- _Exercise_: In the entries below, filter for the word "Михаил" and copy every matching line.

- _Exercise inputs_:
*****
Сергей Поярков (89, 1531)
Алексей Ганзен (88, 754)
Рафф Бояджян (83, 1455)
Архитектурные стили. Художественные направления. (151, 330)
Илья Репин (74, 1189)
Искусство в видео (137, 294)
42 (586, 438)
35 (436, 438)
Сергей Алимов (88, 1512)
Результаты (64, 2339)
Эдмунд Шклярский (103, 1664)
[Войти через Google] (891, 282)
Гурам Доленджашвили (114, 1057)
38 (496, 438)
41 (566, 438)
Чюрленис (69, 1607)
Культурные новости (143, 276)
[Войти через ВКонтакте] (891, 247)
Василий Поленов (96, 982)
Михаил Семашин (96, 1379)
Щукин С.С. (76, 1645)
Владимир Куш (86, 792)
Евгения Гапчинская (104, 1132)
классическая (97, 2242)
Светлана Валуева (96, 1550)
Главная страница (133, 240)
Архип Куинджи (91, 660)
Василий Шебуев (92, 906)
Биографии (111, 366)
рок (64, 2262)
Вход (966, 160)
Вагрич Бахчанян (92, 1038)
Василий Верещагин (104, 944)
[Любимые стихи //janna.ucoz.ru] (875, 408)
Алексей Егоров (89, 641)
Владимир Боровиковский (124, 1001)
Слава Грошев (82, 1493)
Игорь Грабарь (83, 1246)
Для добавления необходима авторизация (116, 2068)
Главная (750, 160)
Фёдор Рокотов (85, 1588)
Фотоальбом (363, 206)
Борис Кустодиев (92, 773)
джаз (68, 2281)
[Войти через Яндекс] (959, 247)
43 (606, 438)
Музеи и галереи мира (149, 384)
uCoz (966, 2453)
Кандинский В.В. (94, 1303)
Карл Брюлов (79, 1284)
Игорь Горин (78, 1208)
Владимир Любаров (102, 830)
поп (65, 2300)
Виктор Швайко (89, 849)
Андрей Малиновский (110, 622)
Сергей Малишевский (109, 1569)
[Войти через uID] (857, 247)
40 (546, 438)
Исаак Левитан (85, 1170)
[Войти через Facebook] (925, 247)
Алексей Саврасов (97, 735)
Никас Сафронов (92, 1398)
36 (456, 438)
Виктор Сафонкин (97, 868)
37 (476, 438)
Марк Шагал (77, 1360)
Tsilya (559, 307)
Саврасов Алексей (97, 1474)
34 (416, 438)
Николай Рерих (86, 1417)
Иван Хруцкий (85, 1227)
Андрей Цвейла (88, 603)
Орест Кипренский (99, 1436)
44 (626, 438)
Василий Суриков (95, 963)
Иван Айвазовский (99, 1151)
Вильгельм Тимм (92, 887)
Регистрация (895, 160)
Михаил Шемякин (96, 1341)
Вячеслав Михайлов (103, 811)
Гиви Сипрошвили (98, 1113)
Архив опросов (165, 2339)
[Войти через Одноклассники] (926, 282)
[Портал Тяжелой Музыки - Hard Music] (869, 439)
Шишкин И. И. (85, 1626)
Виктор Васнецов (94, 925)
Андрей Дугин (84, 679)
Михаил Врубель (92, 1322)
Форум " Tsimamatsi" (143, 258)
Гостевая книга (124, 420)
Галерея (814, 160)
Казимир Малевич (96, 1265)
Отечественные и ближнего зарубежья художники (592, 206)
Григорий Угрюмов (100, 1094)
*****
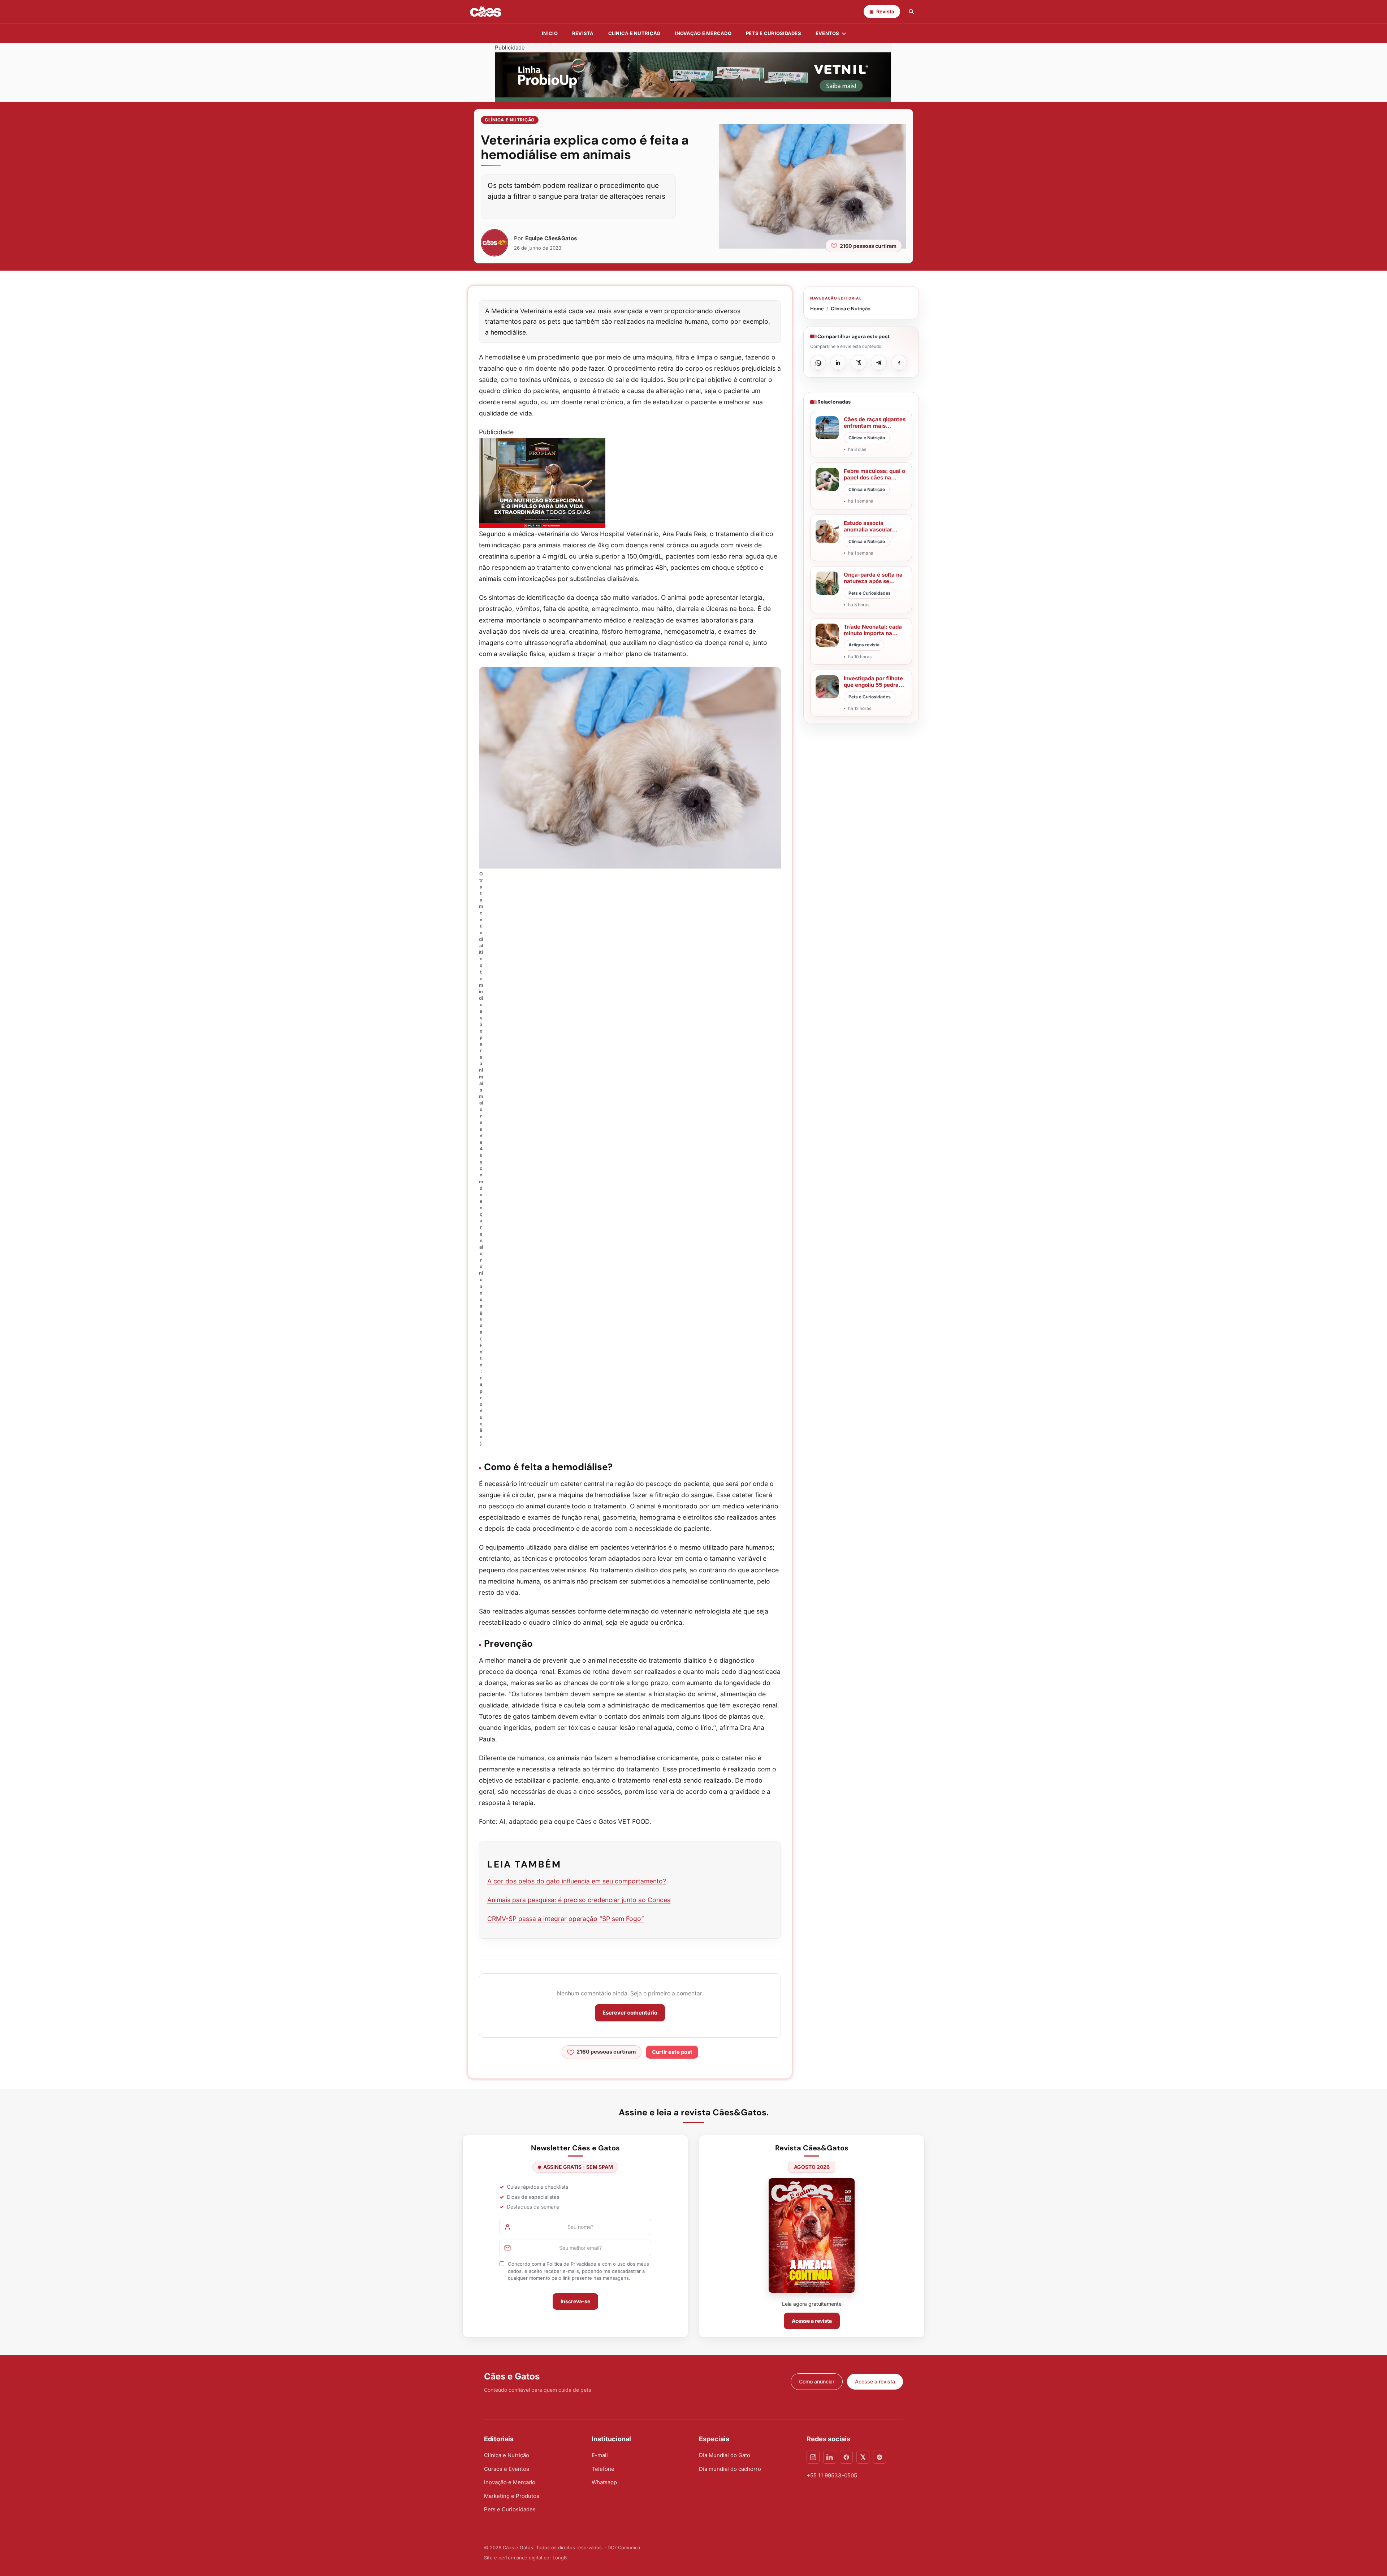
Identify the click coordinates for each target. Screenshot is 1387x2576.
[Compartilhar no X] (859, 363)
*****
- _Response box_:
Михаил Семашин (96, 1379)
Михаил Шемякин (96, 1341)
Михаил Врубель (92, 1322)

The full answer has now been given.